- EXERCISE TASK -
Retype the data word for word, starting at the line that contains "This screenshot has width=805, height=368." and ending after the line that contains "pyautogui.click(x=8, y=8)".

- INFORMATION PROVIDED -
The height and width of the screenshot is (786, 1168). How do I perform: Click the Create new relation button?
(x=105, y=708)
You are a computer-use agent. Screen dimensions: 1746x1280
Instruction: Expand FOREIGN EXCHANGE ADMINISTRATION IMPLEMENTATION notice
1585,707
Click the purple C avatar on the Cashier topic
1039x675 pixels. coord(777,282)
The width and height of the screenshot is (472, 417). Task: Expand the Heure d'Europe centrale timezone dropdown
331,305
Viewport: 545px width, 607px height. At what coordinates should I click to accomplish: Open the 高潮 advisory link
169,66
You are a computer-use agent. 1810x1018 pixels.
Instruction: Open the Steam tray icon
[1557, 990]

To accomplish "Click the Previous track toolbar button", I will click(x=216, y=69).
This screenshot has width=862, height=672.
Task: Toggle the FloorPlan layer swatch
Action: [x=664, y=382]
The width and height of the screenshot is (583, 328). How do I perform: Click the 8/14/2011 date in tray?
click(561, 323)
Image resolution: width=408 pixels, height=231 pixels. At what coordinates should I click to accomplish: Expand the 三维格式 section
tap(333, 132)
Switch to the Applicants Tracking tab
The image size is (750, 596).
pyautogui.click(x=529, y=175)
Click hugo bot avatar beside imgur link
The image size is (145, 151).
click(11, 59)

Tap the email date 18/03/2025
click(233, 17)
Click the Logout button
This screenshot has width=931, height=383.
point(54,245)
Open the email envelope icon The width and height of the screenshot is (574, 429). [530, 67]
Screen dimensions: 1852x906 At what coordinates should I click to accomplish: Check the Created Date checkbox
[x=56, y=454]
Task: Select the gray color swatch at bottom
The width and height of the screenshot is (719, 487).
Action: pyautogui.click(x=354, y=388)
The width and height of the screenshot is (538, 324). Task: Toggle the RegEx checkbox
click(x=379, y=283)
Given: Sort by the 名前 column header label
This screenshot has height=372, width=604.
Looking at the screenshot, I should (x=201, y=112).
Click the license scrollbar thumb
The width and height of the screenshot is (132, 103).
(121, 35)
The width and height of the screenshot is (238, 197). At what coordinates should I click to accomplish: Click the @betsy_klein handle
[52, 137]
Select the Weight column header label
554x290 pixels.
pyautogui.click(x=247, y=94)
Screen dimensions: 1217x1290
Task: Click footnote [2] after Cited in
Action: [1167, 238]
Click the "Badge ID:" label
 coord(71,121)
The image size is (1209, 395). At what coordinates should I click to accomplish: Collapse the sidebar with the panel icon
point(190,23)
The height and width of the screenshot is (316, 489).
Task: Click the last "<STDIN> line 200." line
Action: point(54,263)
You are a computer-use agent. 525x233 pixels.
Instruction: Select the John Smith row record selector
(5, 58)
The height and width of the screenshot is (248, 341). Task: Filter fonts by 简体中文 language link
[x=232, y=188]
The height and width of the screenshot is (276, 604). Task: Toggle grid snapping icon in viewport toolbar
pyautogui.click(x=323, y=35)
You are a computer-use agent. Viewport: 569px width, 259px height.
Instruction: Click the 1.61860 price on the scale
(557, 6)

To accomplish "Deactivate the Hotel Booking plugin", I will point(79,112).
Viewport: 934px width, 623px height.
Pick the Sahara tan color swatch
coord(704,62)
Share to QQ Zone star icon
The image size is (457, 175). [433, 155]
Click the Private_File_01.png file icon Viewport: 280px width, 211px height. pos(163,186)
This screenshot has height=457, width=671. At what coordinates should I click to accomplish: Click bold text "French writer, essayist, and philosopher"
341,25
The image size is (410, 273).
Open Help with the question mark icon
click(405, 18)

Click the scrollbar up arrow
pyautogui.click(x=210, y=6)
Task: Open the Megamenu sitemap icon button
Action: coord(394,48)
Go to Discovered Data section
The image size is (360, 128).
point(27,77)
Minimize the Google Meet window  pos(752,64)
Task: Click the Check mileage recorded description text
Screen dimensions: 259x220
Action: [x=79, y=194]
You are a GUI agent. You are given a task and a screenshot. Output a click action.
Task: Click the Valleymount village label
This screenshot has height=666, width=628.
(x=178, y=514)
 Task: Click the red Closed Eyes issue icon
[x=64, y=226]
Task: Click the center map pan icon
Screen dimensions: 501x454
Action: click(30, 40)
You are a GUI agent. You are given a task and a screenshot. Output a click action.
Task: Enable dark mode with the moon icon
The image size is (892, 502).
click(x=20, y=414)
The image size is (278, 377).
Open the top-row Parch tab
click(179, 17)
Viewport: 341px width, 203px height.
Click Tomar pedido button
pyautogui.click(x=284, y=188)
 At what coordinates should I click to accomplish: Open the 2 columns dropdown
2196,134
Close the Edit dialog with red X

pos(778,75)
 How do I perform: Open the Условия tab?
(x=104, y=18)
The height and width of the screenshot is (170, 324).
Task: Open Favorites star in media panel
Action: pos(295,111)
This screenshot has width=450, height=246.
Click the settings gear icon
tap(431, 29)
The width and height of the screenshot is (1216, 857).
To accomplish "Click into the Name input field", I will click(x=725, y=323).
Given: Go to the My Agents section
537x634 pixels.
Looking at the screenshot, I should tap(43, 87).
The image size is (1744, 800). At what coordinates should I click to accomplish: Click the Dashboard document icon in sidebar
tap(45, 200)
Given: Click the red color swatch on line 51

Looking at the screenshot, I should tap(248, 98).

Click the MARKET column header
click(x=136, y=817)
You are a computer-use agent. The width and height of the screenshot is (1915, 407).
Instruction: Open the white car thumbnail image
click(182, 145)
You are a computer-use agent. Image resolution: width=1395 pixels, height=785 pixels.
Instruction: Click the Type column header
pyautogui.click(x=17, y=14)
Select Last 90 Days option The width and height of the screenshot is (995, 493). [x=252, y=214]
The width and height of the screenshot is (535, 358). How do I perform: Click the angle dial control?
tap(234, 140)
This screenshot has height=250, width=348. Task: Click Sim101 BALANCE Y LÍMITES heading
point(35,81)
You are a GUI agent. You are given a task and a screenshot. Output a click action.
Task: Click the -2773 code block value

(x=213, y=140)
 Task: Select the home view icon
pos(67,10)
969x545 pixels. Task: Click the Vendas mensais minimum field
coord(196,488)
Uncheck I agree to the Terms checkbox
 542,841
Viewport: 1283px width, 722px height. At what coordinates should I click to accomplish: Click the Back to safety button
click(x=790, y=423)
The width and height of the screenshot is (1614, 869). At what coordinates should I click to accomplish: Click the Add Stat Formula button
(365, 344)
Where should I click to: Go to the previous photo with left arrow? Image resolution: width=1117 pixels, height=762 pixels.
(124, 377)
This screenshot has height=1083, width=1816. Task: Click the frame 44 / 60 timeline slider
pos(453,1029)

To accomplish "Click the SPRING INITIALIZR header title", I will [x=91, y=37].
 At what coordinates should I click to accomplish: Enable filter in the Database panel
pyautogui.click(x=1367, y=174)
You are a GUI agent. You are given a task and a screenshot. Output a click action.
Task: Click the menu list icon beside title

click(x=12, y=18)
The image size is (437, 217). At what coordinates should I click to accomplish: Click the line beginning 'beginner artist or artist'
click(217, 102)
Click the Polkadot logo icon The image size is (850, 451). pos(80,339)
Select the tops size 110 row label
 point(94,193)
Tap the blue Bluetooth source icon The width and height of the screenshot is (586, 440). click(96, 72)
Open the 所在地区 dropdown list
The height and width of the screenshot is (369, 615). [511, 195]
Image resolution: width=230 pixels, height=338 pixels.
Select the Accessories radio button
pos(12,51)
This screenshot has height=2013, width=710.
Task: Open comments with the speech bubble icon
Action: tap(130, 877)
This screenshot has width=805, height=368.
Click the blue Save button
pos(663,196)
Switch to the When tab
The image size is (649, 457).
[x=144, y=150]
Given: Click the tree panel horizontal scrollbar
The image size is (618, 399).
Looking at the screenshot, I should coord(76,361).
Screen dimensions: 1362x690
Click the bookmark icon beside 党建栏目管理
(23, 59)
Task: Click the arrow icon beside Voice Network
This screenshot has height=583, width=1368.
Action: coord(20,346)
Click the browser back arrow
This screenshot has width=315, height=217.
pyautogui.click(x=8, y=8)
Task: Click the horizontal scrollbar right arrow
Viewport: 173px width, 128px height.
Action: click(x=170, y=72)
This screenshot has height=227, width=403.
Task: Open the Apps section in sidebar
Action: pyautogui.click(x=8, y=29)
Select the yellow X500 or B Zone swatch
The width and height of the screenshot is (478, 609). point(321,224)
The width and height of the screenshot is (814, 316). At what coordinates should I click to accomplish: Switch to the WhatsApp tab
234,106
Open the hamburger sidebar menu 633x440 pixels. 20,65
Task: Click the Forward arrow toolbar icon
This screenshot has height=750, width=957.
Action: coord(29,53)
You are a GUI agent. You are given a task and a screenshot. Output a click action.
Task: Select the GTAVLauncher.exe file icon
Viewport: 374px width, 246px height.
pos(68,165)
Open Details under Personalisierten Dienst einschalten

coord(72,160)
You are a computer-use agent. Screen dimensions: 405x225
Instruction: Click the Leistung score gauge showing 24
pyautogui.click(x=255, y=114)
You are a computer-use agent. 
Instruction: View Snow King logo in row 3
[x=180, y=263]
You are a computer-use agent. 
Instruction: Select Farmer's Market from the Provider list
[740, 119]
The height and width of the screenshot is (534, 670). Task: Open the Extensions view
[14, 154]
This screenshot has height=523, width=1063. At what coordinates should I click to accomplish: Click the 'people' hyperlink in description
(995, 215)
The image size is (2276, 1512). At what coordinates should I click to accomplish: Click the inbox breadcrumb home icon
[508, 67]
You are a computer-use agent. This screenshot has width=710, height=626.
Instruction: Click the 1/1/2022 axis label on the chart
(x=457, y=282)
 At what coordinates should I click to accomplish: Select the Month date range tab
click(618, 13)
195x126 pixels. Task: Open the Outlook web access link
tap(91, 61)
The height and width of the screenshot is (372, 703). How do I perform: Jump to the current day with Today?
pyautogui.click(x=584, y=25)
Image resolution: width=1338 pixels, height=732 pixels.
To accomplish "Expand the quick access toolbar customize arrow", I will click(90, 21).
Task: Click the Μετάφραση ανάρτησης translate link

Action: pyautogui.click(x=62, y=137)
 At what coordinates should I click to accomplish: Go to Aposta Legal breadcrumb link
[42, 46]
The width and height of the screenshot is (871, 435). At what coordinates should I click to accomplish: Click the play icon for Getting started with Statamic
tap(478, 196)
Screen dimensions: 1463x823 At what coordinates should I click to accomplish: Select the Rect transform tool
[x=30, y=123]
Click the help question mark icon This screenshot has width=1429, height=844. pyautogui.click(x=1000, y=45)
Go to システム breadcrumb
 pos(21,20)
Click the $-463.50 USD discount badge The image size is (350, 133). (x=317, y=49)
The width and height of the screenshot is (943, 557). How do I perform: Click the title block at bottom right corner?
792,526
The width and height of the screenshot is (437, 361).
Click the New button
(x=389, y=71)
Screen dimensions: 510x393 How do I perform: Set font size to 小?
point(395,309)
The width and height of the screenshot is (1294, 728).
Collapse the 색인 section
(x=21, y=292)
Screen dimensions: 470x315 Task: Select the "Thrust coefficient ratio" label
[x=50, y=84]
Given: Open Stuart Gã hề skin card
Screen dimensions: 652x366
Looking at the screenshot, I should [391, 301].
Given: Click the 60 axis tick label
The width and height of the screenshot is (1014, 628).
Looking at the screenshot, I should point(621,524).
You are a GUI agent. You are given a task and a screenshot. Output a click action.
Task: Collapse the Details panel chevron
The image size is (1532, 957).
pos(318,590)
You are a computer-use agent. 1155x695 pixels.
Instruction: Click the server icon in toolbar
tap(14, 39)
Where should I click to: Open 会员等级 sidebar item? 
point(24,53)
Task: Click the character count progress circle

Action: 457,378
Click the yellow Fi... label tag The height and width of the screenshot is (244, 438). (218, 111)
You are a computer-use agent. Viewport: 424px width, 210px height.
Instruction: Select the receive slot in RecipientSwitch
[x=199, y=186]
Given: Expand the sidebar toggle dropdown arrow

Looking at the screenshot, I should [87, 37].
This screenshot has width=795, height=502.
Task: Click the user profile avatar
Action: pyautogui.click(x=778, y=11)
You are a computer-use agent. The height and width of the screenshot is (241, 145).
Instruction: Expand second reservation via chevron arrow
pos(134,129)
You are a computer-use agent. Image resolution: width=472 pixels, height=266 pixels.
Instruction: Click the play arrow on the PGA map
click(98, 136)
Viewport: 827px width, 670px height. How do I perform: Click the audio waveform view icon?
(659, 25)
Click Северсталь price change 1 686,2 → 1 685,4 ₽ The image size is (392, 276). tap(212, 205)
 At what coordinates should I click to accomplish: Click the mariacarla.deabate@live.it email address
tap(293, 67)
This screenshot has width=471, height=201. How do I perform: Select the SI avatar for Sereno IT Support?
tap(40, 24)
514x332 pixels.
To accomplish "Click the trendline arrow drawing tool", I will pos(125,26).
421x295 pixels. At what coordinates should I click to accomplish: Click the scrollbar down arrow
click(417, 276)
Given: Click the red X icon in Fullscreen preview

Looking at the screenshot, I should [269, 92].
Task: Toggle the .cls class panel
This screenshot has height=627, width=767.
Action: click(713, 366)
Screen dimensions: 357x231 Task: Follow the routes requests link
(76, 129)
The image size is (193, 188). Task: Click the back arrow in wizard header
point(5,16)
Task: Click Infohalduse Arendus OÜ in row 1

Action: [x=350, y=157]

- CORRECT ANSWER -
This screenshot has width=805, height=368.
Click the blue Save button
pos(663,196)
Switch to the When tab
The image size is (649, 457).
[x=144, y=150]
Given: Click the tree panel horizontal scrollbar
The image size is (618, 399).
Looking at the screenshot, I should coord(76,361).
Screen dimensions: 1362x690
Click the bookmark icon beside 党建栏目管理
(23, 59)
Task: Click the arrow icon beside Voice Network
This screenshot has height=583, width=1368.
Action: coord(20,346)
Click the browser back arrow
This screenshot has width=315, height=217.
pyautogui.click(x=8, y=8)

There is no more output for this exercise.